#### What you are asked to do
Every record below should be retyped exactly, and no picture should appear in the copy.

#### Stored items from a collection
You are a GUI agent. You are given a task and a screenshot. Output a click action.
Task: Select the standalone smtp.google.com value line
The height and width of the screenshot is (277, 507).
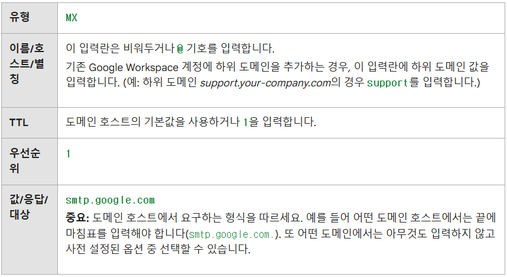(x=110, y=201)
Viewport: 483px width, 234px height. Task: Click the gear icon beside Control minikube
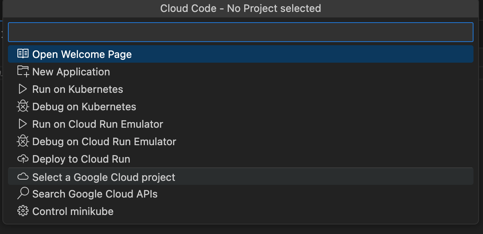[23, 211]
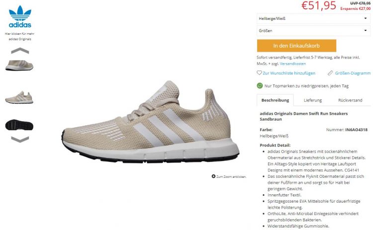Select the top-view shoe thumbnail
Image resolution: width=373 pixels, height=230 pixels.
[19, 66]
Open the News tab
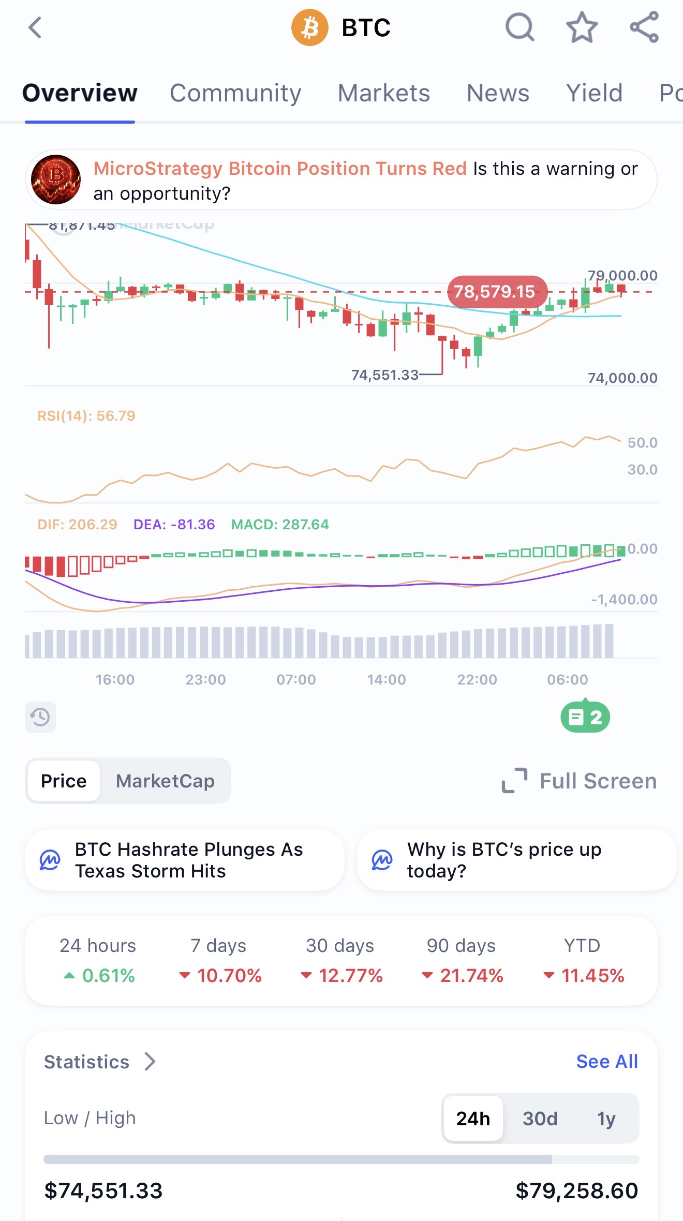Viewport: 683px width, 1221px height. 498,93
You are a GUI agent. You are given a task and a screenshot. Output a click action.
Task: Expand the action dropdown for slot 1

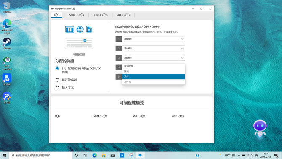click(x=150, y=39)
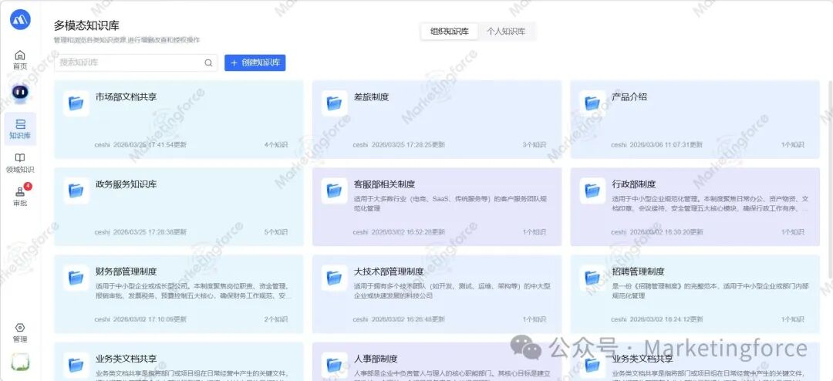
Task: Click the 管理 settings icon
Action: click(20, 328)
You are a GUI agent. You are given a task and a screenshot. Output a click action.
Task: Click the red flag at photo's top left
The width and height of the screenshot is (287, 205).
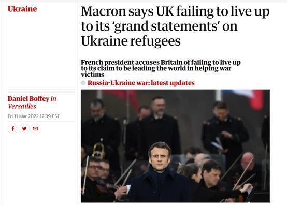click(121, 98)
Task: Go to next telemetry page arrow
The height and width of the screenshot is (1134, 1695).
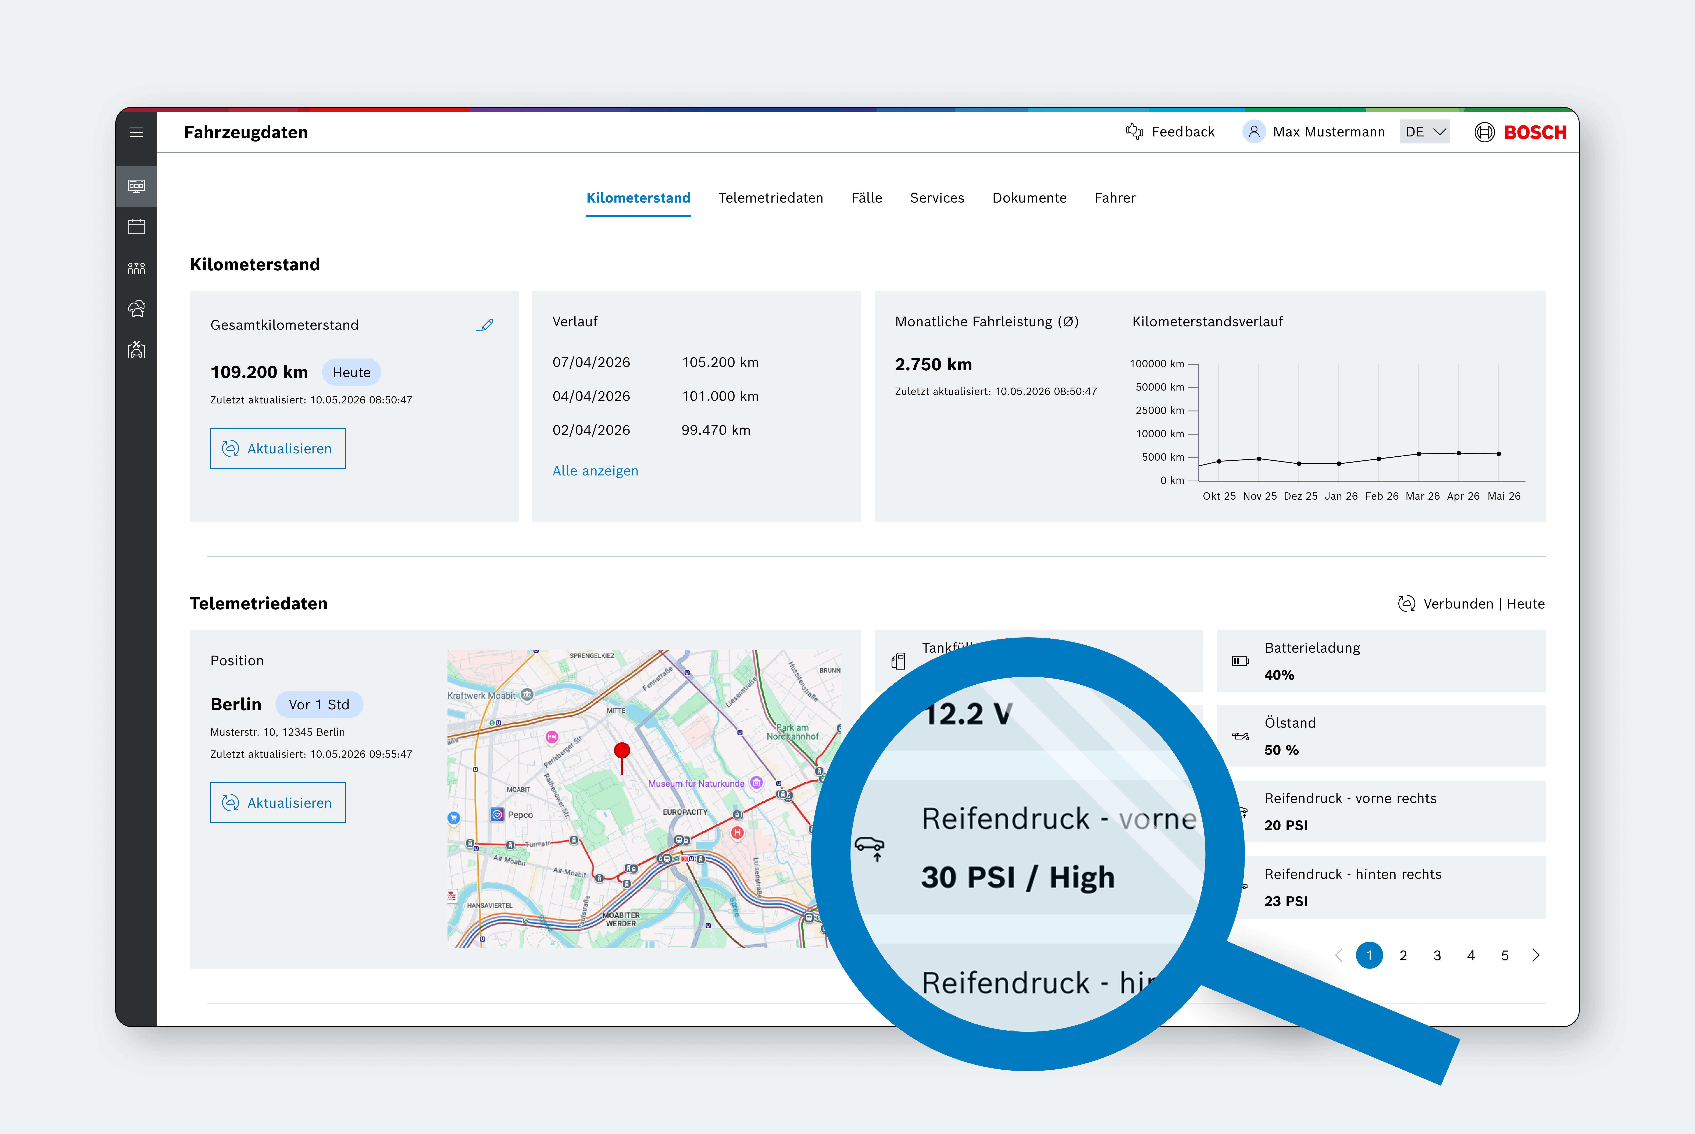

#### Solution
You are a GUI agent. You are given a task and a screenshot. Output a click action.
Task: Select the standalone smtp.google.com value line
The height and width of the screenshot is (277, 507).
(x=110, y=201)
Viewport: 483px width, 234px height. Task: Click the gear icon beside Control minikube
[23, 211]
Select the top-view shoe thumbnail
Image resolution: width=373 pixels, height=230 pixels.
[19, 66]
Open the News tab
Viewport: 683px width, 1221px height. 498,93
You are a GUI agent. You are given a task and a screenshot. Output a click action.
Task: Expand the action dropdown for slot 1

click(x=150, y=39)
Task: Click the 管理 settings icon
Action: click(20, 328)
You are a GUI agent. You are given a task and a screenshot. Output a click action.
Task: Click the red flag at photo's top left
The width and height of the screenshot is (287, 205).
click(121, 98)
Task: Go to next telemetry page arrow
The height and width of the screenshot is (1134, 1695).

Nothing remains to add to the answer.